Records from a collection

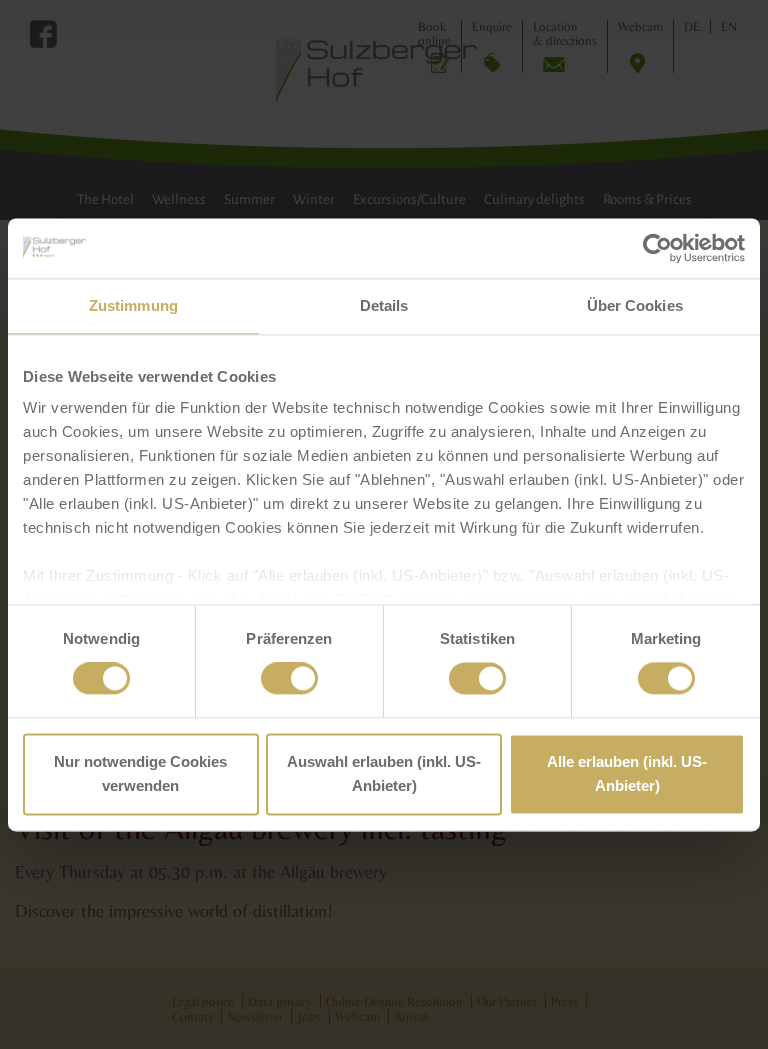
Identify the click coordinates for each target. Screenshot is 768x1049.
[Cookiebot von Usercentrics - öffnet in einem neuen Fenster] (657, 248)
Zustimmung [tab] (133, 305)
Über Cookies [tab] (635, 305)
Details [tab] (384, 305)
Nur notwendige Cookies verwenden (140, 773)
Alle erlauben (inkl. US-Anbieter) (627, 773)
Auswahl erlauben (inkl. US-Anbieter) (384, 773)
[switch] (289, 679)
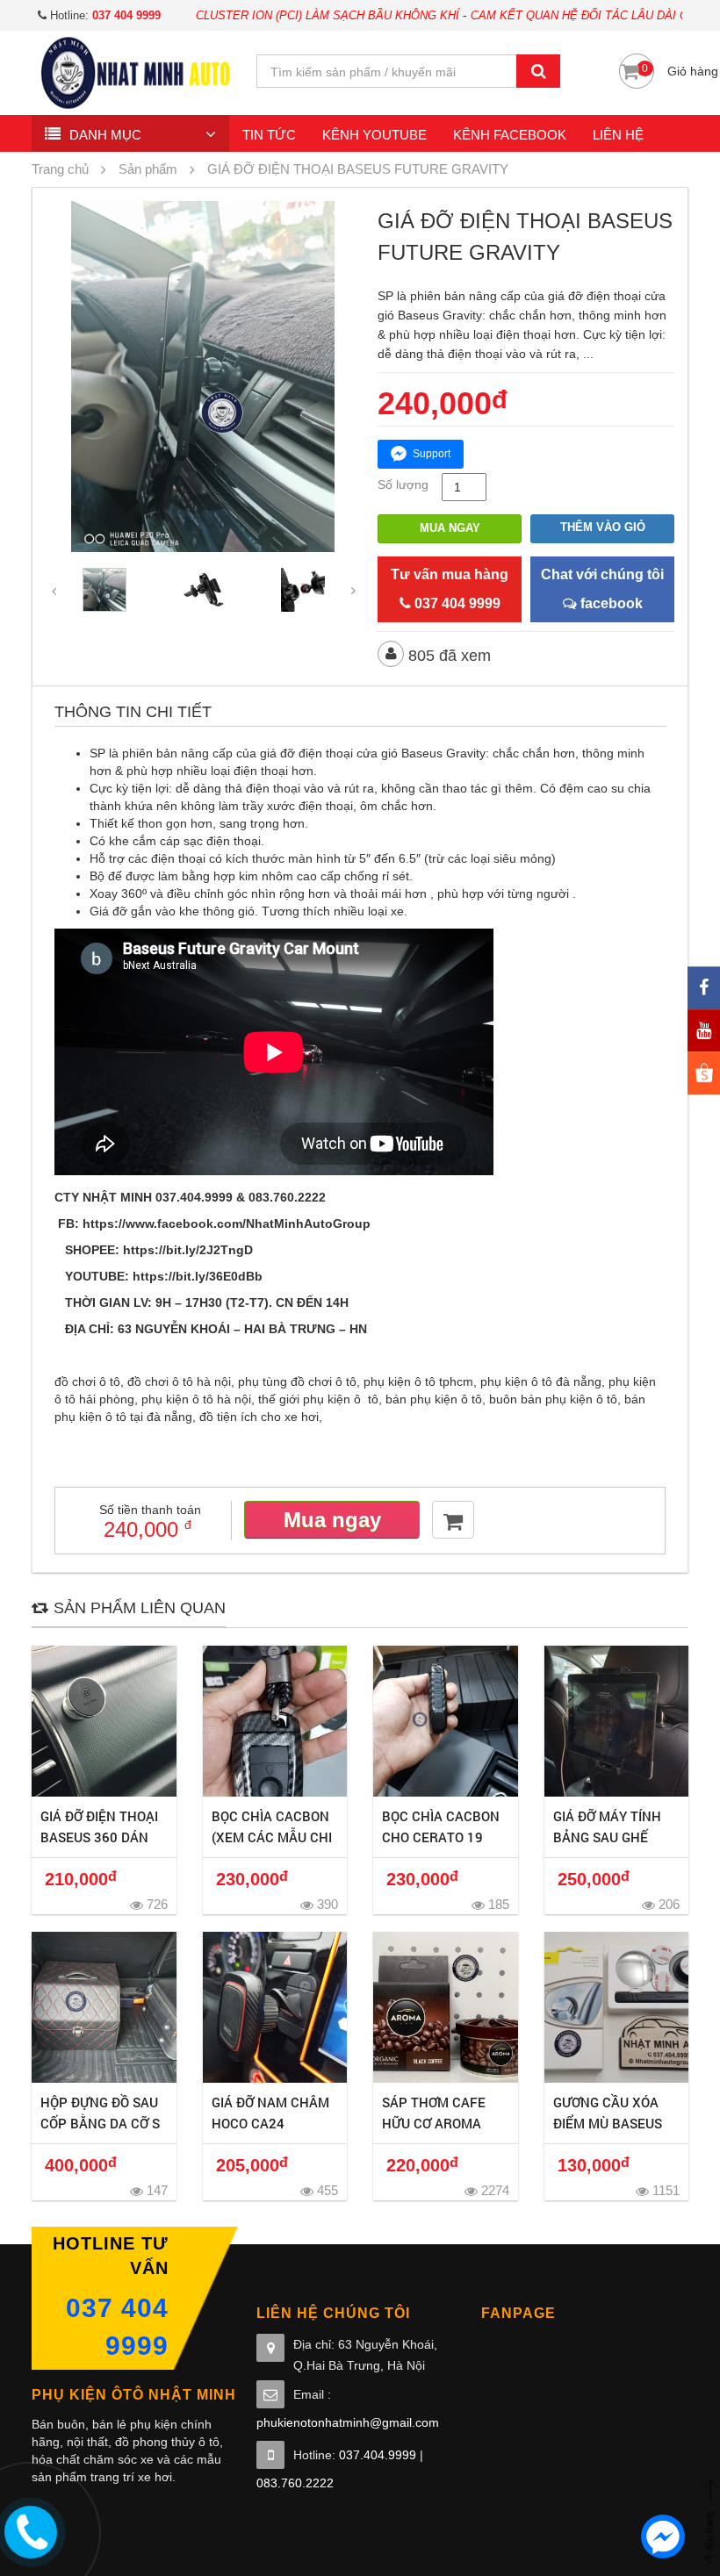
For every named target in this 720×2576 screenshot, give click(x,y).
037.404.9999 (377, 2455)
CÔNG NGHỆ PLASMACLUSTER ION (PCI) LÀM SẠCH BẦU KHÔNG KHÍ (201, 15)
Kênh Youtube (374, 134)
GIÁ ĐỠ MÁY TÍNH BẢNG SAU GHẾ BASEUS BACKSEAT (613, 1837)
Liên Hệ (618, 134)
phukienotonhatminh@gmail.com (347, 2422)
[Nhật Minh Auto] (135, 72)
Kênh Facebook (509, 134)
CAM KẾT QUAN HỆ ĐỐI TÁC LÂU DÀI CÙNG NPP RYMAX (561, 15)
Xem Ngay (104, 1721)
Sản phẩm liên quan (140, 1608)
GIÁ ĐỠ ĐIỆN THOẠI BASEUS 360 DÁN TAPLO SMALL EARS (101, 1837)
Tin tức (269, 134)
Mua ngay (450, 528)
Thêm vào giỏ (602, 527)
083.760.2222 (295, 2483)
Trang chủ (60, 168)
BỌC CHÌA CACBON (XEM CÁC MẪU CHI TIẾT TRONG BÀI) (272, 1837)
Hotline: (104, 15)
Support (431, 454)
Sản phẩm (148, 168)
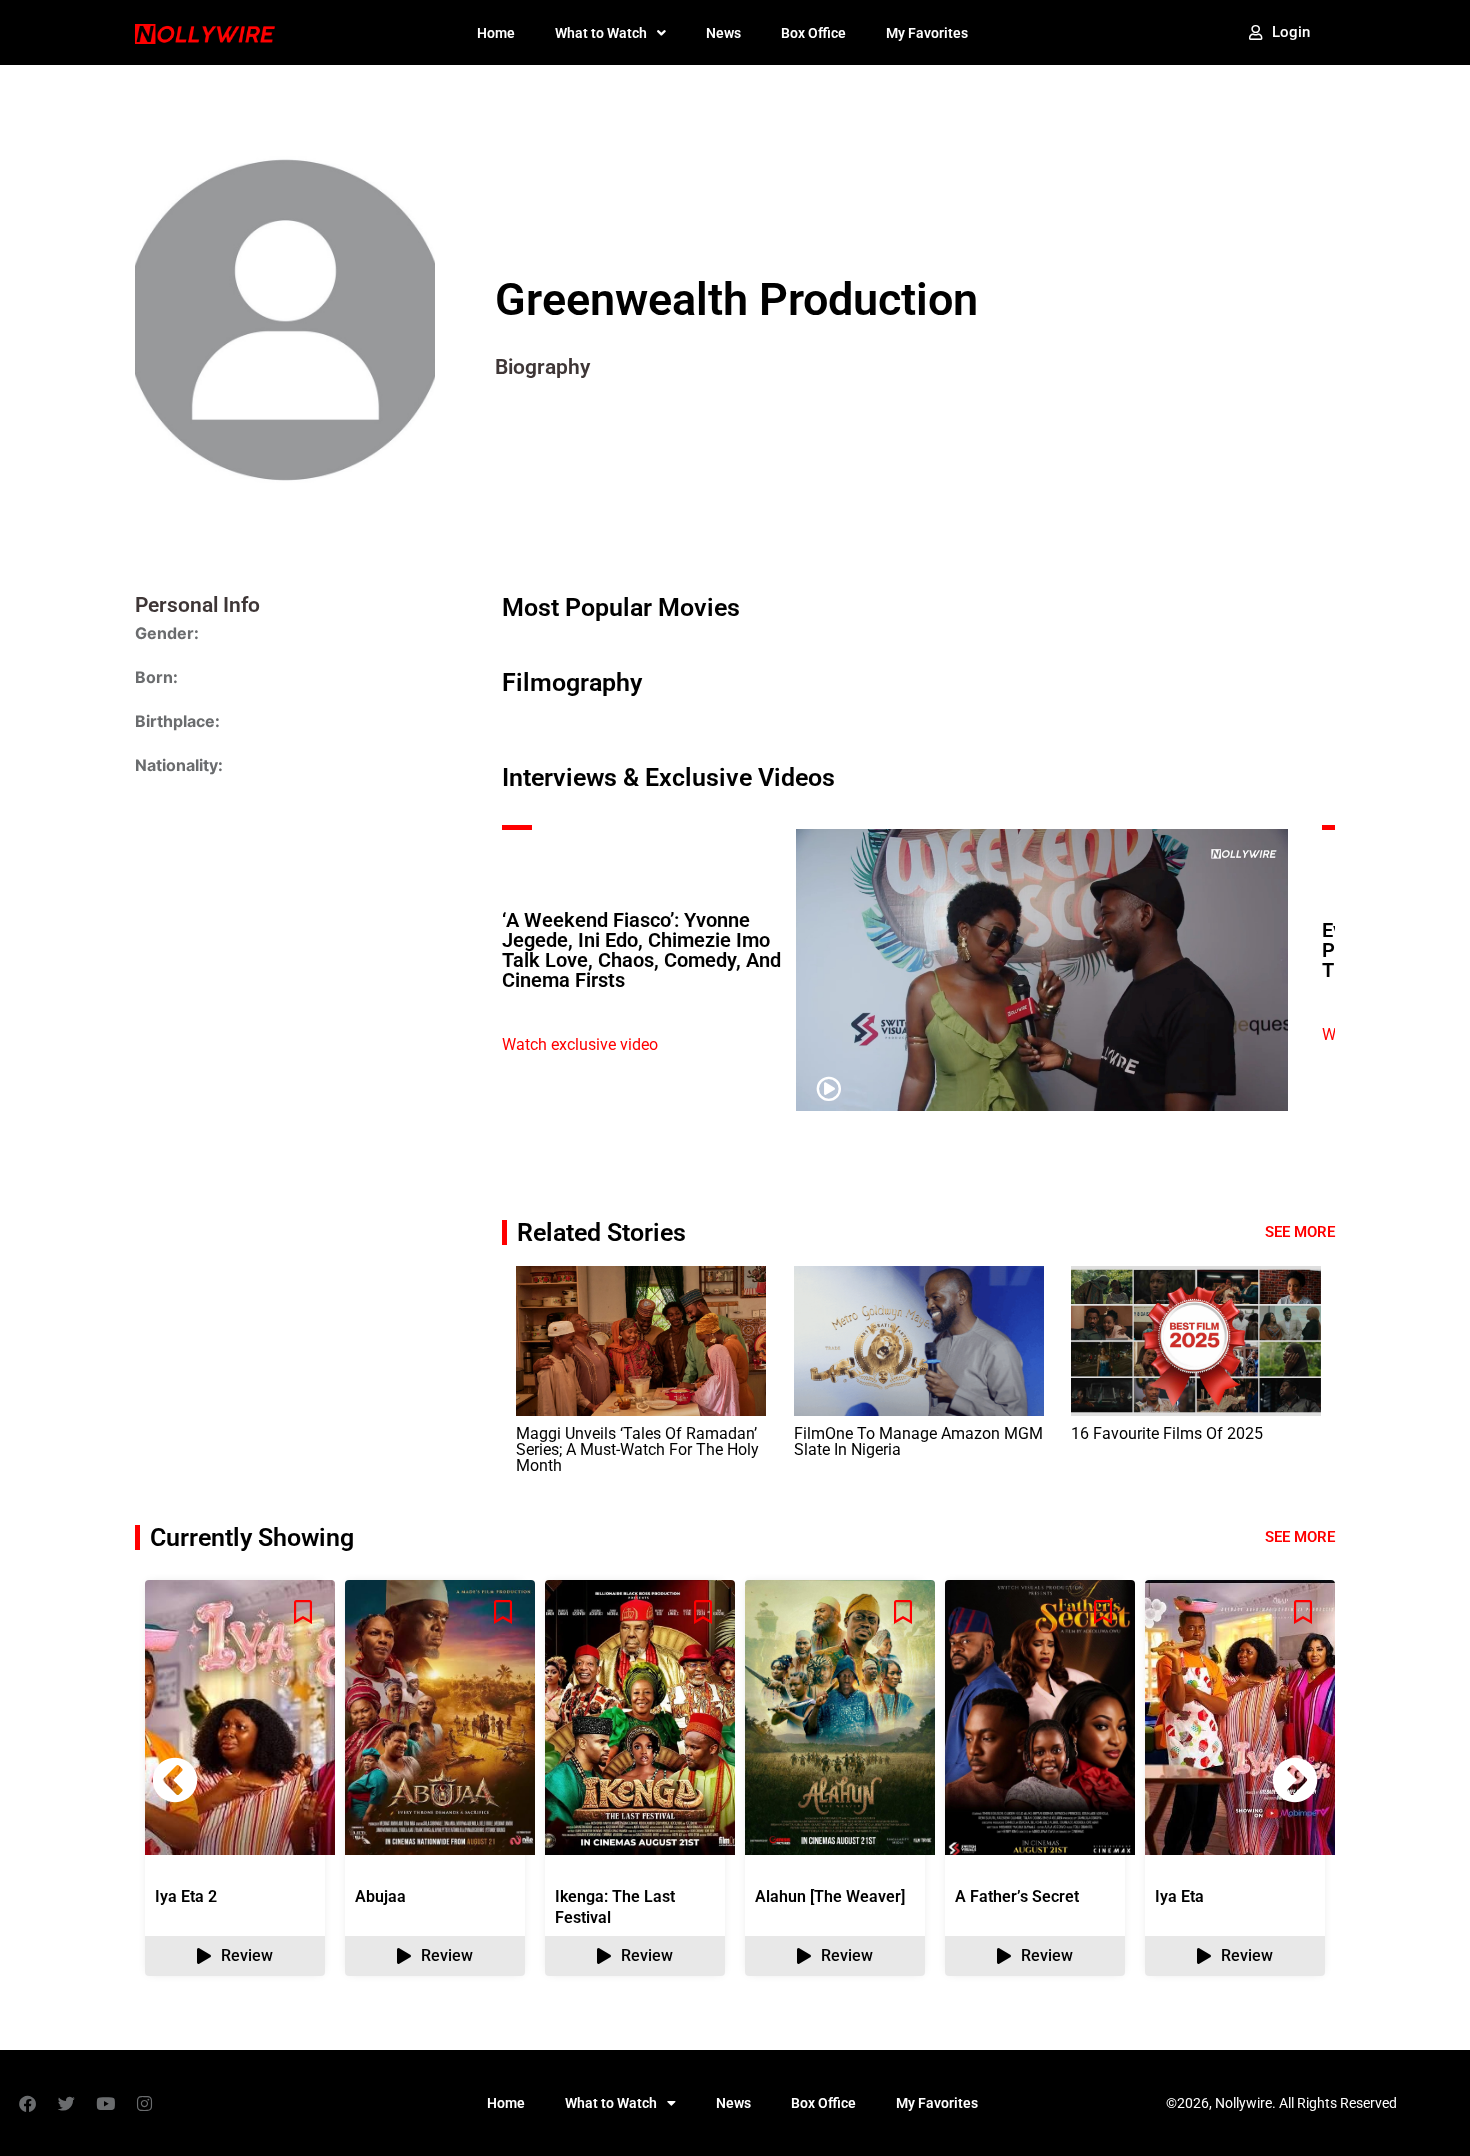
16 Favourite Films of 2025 (1167, 1433)
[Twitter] (66, 2103)
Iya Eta (1179, 1896)
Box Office (813, 33)
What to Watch (601, 33)
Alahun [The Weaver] (830, 1896)
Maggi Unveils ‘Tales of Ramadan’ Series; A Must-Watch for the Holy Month (637, 1449)
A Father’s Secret (1017, 1896)
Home (496, 33)
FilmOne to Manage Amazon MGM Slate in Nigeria (918, 1441)
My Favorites (927, 33)
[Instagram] (144, 2103)
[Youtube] (105, 2103)
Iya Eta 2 (186, 1896)
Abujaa (380, 1896)
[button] (1295, 1780)
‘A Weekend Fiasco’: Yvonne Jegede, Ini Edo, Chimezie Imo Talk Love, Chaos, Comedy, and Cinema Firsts (641, 950)
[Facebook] (27, 2103)
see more (1300, 1537)
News (723, 33)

→ **WHAT TO DO**:
An acceptable answer consists of the lines above from the one holding "Über Cookies [tab] (635, 305)" to the end of the data, repeated exactly and containing no pictures.

→ **SOLUTION**:
Über Cookies [tab] (635, 305)
Details [tab] (384, 305)
Nur notwendige Cookies verwenden (140, 773)
Alle erlauben (inkl. US-Anbieter) (627, 773)
Auswahl erlauben (inkl. US-Anbieter) (384, 773)
[switch] (289, 679)
For every named target in this 720×2576 screenshot, give click(x,y).
037.404.9999 (377, 2455)
CÔNG NGHỆ PLASMACLUSTER ION (PCI) LÀM SẠCH BẦU KHÔNG KHÍ (201, 15)
Kênh Youtube (374, 134)
GIÁ ĐỠ MÁY TÍNH BẢNG SAU GHẾ BASEUS BACKSEAT (613, 1837)
Liên Hệ (618, 134)
phukienotonhatminh@gmail.com (347, 2422)
[Nhật Minh Auto] (135, 72)
Kênh Facebook (509, 134)
CAM KẾT QUAN HỆ ĐỐI TÁC LÂU DÀI CÙNG NPP RYMAX (561, 15)
Xem Ngay (104, 1721)
Sản phẩm liên quan (140, 1608)
GIÁ ĐỠ ĐIỆN THOẠI BASEUS 360 DÁN TAPLO SMALL EARS (101, 1837)
Tin tức (269, 134)
Mua ngay (450, 528)
Thêm vào giỏ (602, 527)
083.760.2222 (295, 2483)
Trang chủ (60, 168)
BỌC CHÌA CACBON (XEM CÁC MẪU CHI TIẾT TRONG BÀI) (272, 1837)
Hotline: (104, 15)
Support (431, 454)
Sản phẩm (148, 168)
16 Favourite Films of 2025 (1167, 1433)
[Twitter] (66, 2103)
Iya Eta (1179, 1896)
Box Office (813, 33)
What to Watch (601, 33)
Alahun [The Weaver] (830, 1896)
Maggi Unveils ‘Tales of Ramadan’ Series; A Must-Watch for the Holy Month (637, 1449)
A Father’s Secret (1017, 1896)
Home (496, 33)
FilmOne to Manage Amazon MGM Slate in Nigeria (918, 1441)
My Favorites (927, 33)
[Instagram] (144, 2103)
[Youtube] (105, 2103)
Iya Eta 2 (186, 1896)
Abujaa (380, 1896)
[button] (1295, 1780)
‘A Weekend Fiasco’: Yvonne Jegede, Ini Edo, Chimezie Imo Talk Love, Chaos, Comedy, and Cinema Firsts (641, 950)
[Facebook] (27, 2103)
see more (1300, 1537)
News (723, 33)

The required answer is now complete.